What needs to be done:
In the data below, restate exactly the lines from the one with "Where should I" to the final line, both included, but not the pictures.

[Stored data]
►

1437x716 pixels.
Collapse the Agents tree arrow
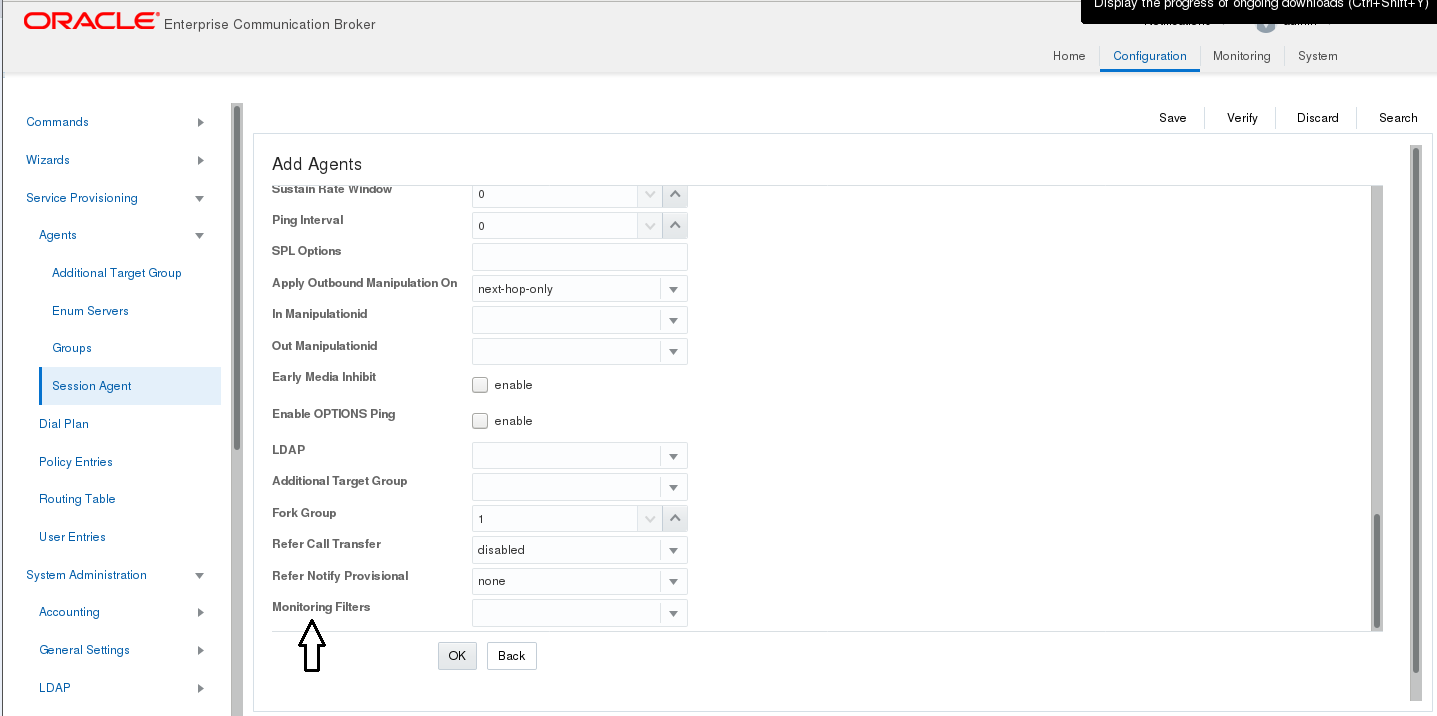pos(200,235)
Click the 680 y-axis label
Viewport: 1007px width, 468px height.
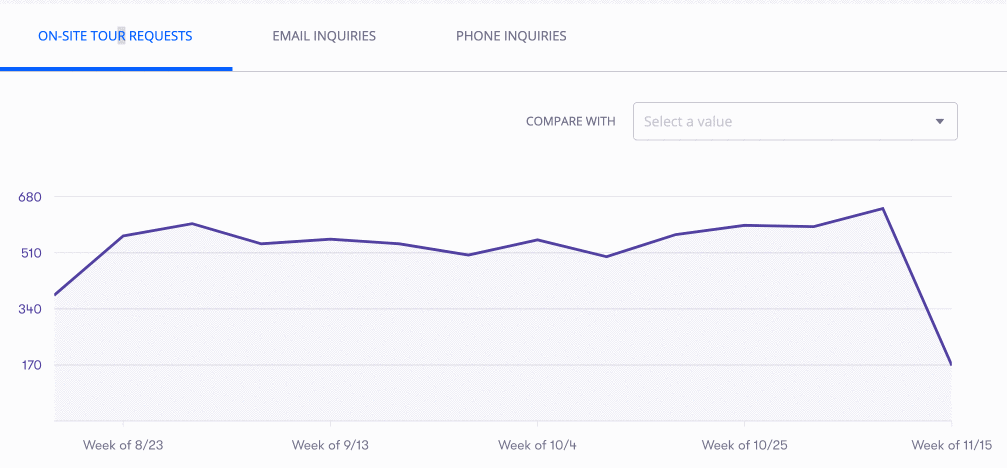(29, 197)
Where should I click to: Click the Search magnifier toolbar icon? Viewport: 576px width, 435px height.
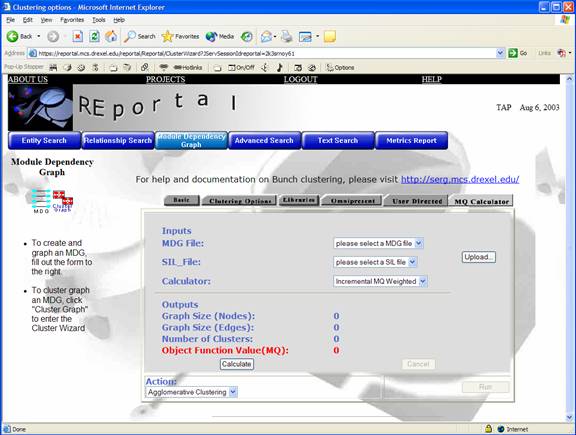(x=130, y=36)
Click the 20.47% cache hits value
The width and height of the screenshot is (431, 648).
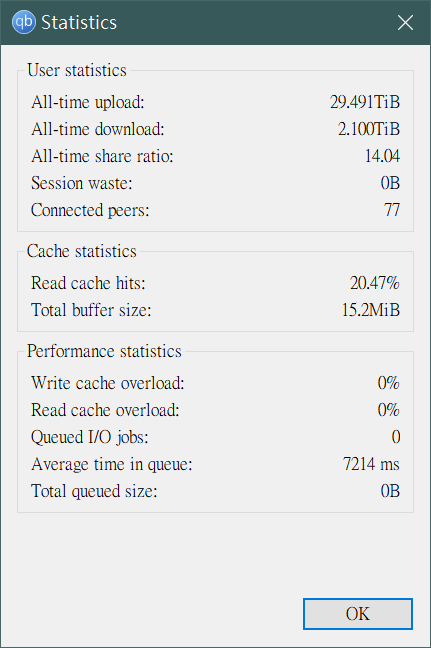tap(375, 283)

◄

Result:
Where should I click to: Click the Search magnifier toolbar icon? Viewport: 576px width, 435px height.
(x=130, y=36)
Click the 20.47% cache hits value
The width and height of the screenshot is (431, 648).
tap(375, 283)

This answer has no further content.